Gail Lynn Schumann was born in Cincinnati, OH, and grew up in Kalamazoo, MI. She graduated from the University of Michigan with a major in botany in 1972 and received her M.S. and Ph.D. degrees in plant pathology from Cornell University in 1976 and 1978, respectively. She initiated her academic career in 1984 at the University of Massachusetts following the care of a young daughter. She retired from that position in 2003 as professor emeritus and is currently adjunct professor at Marquette University in Milwaukee, WI.
Dr. Schumann’s academic appointment at UMass focused on teaching and extension for turfgrass pathology including diagnostic services. She served as the undergraduate curriculum coordinator and advisor for plant pathology until the program was eliminated. She restricted her graduate advising to a few M.S. students and encouraged a number of students to apply to plant pathology graduate programs at other institutions. Her limited research program focused on applied turfgrass pathology.
Each year she taught a course in general plant pathology, a general education biology course based on plant diseases, and several turfgrass pathology courses for both the 2-year and 4-year academic programs. Her current position at Marquette University, a private, Jesuit university, allows her to continue teaching and introduce a new audience of students to plant pathology in a core biology course for nonscience students and the introductory lab course for majors.
She published Plant Diseases: Their Biology and Social Impact as a textbook to be used in classes that taught biology to nonscience students. It was designed to help students understand disease biology and its relevance to their lives through practical applications in agriculture. Dr. Schumann’s classroom teaching has been recognized by a number of teaching awards including the APS Excellence in Teaching Award, the National Association of State Universities and Land-Grant Colleges Northeast Teaching Award, as well as additional teaching awards at UMass.
Dr. Schumann published many extension bulletins and disease notes and annually presented numerous extension education programs at turfgrass conferences in New England and around the United States. Those who work in extension will appreciate how many turf disease samples, phone calls, e-mails and other communications filled most days and how satisfying it was to help turfgrass managers on a daily basis. From a 2-day workshop taught through the Golf Course Superintendents Association of America, she and her coauthors published IPM Handbook for Golf Courses. She was instrumental in initiating the newsletter Turf Notes and helped in designing the UMass Turf Program website on which she posted timely disease messages for her extension audiences.
Most of her professional activities have been focused on increasing the awareness of the importance of plant diseases to audiences external to the discipline of plant pathology and to enhancing the value of teaching at academic institutions. In the late 1980s and early 1990s, instructional technology began developing rapidly and this afforded Dr. Schumann with the opportunity to provide quality images and information on plant diseases to a broad range of audiences. With several coauthors, she published both slide sets and a videodisc of 10,000 disease images with accompanying disease lessons and glossaries in English, French, and Spanish. With coauthor James MacDonald, she designed a CD-Rom based on the Compendium of Turfgrass Diseases for turfgrass managers and students. For this effort, they received the National Association of Colleges and Teachers of Agriculture Media Award of Excellence in 1998. As chair of the ISPP Teaching Committee, she helped organize the first online Instructional Technology Symposium in 2001.

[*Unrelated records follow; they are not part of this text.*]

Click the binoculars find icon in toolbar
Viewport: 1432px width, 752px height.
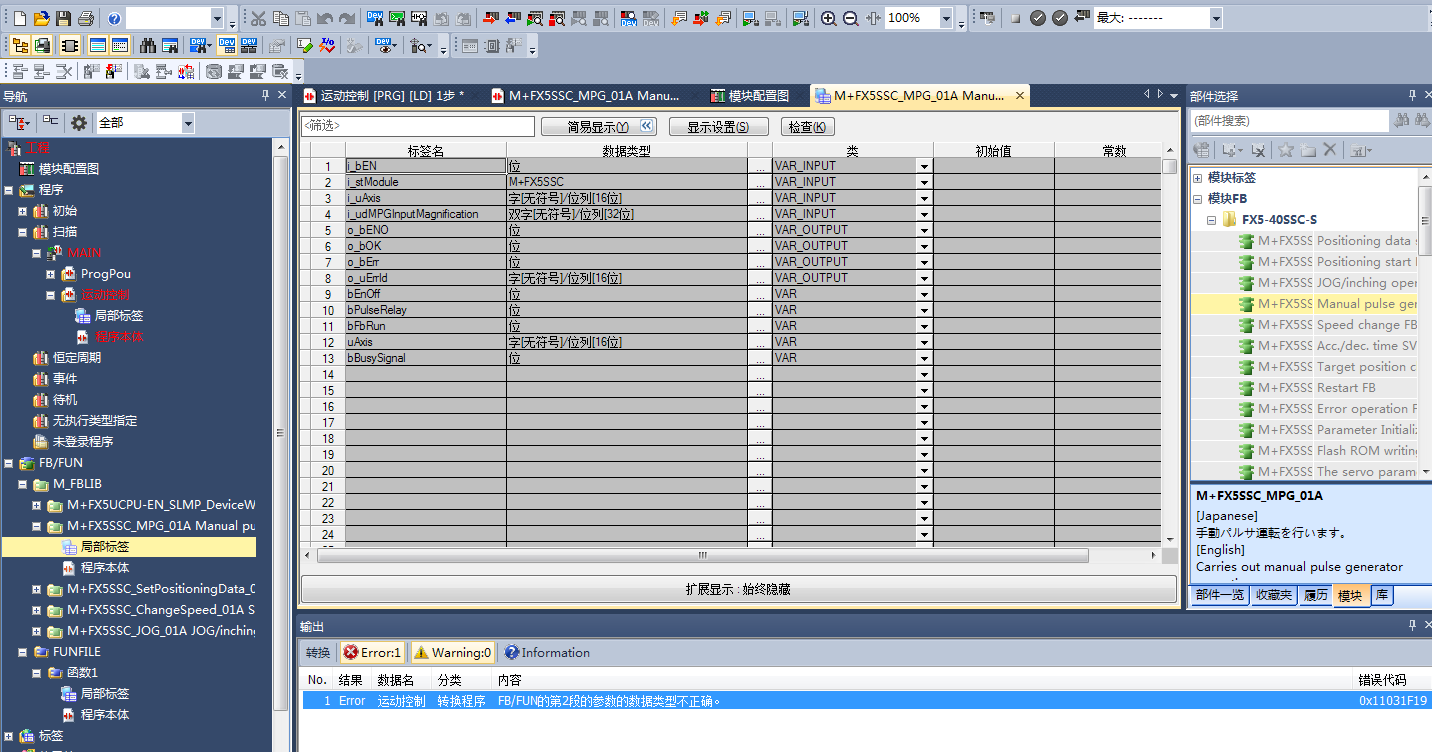(148, 45)
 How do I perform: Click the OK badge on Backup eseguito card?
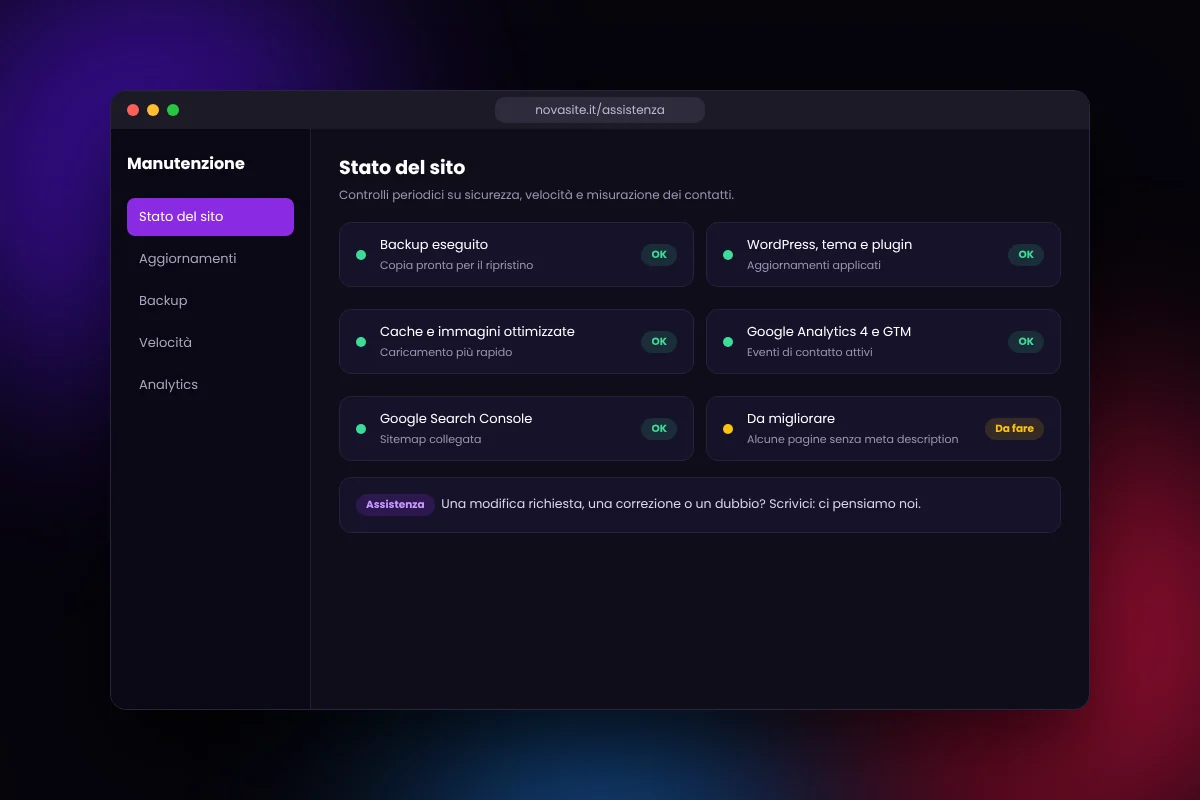(x=659, y=255)
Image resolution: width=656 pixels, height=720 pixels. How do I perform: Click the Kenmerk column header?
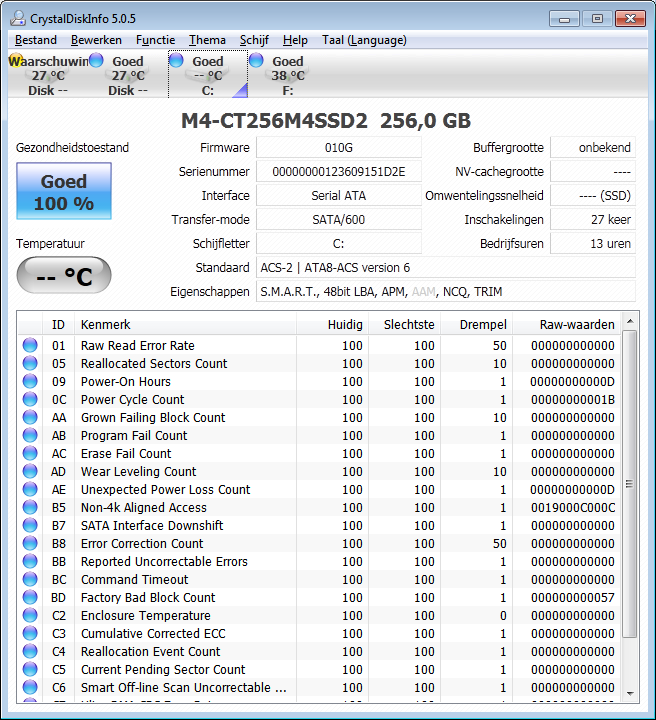[105, 324]
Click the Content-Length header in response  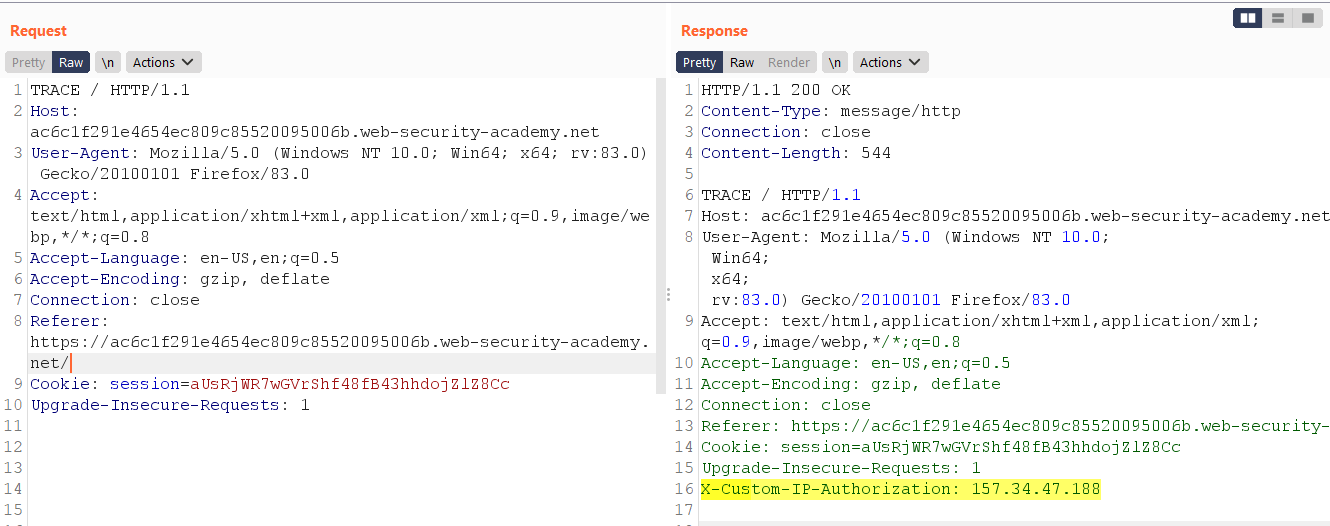point(795,153)
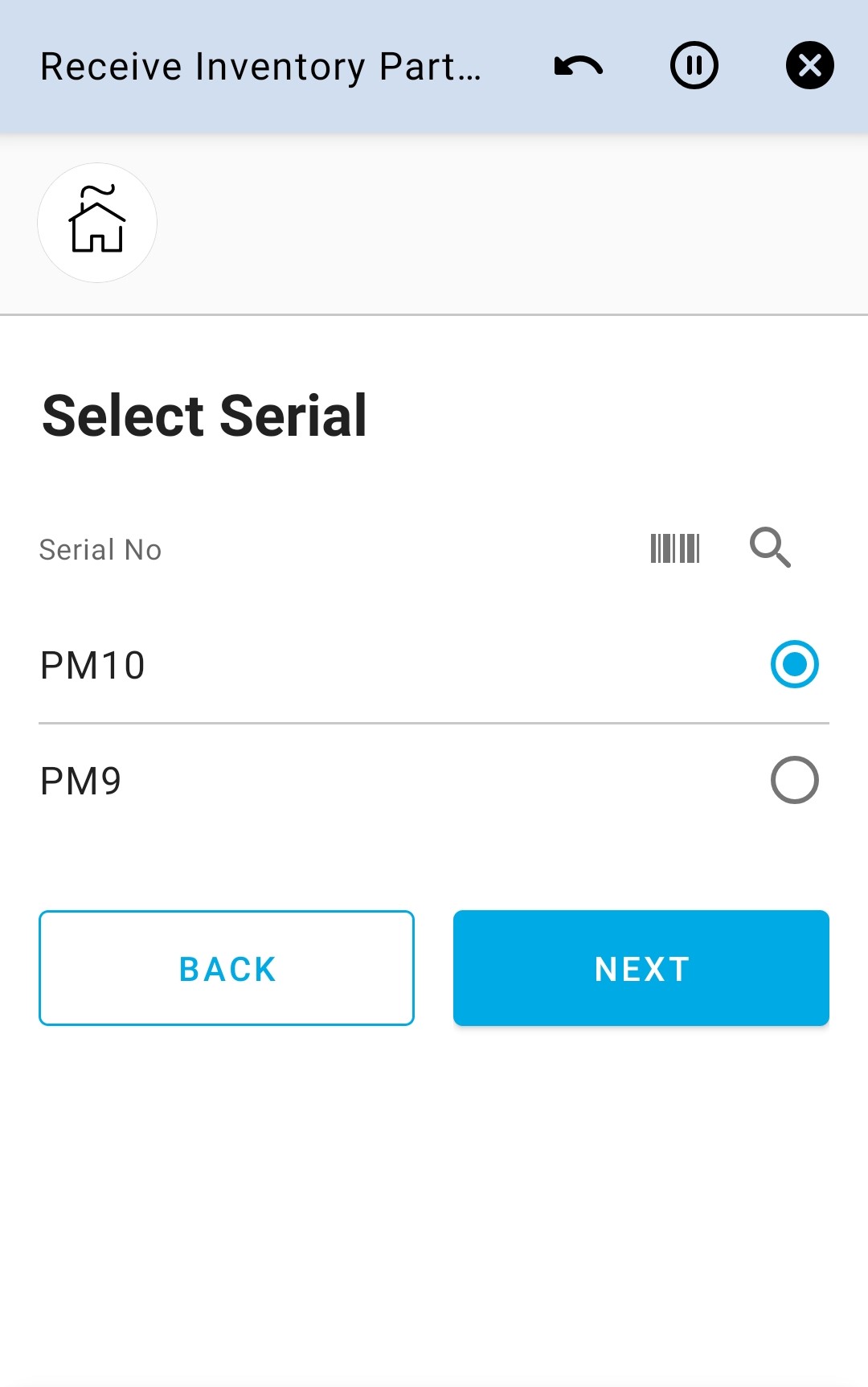This screenshot has height=1387, width=868.
Task: Tap the undo arrow icon
Action: pyautogui.click(x=579, y=66)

Dr. Schumann has served APS in many capacities. She was active in the Northeastern Division of APS, serving as president in 1995, and received their Award of Merit in 1996. She was actively involved in the APS Teaching Committee and served as senior editor of APS PRESS.In 2000, Dr. Schumann was offered the opportunity to help create the APSnet Education Center and its accompanying online journal The Plant Health Instructor. This fulfilled many of the goals that guided her other activities and publications. The K-12 section is designed to educate teachers about plant diseases and to provide them with complete and simple laboratory activities for their classes. The introductory plant pathology section is aimed at students in their first plant pathology course, but many of the laboratories and resources are relevant for students in microbiology and biology courses. To enhance use by international audiences, the first translation of a disease lesson into Spanish was published in 2005. More lessons translated into Spanish and translations in other languages are anticipated. The advanced section is designed to contribute to the education of traditional students as well as provide lifelong learning for working professionals. All instructional materials are peer-reviewed and receive a traditional citation in The Plant Health Instructor so the creative efforts of the authors can be listed easily in annual reports. There is also an instructor section designed to enhance communication among plant pathology instructors by providing the opportunity to publish peer-reviewed teaching notes and teaching articles. Dr. Schumann hopes that this website will continue to grow, serve the educational needs of various audiences, enhance the image of APS by providing this free resource, and contribute to the academic prestige of authors who contribute quality instructional materials and teaching scholarship. Although she will complete a second term as editor-in-chief for the Education Center at the end of 2005, she hopes to continue to generate new publications herself and through her relentless nagging of colleagues with quality materials and educational talents.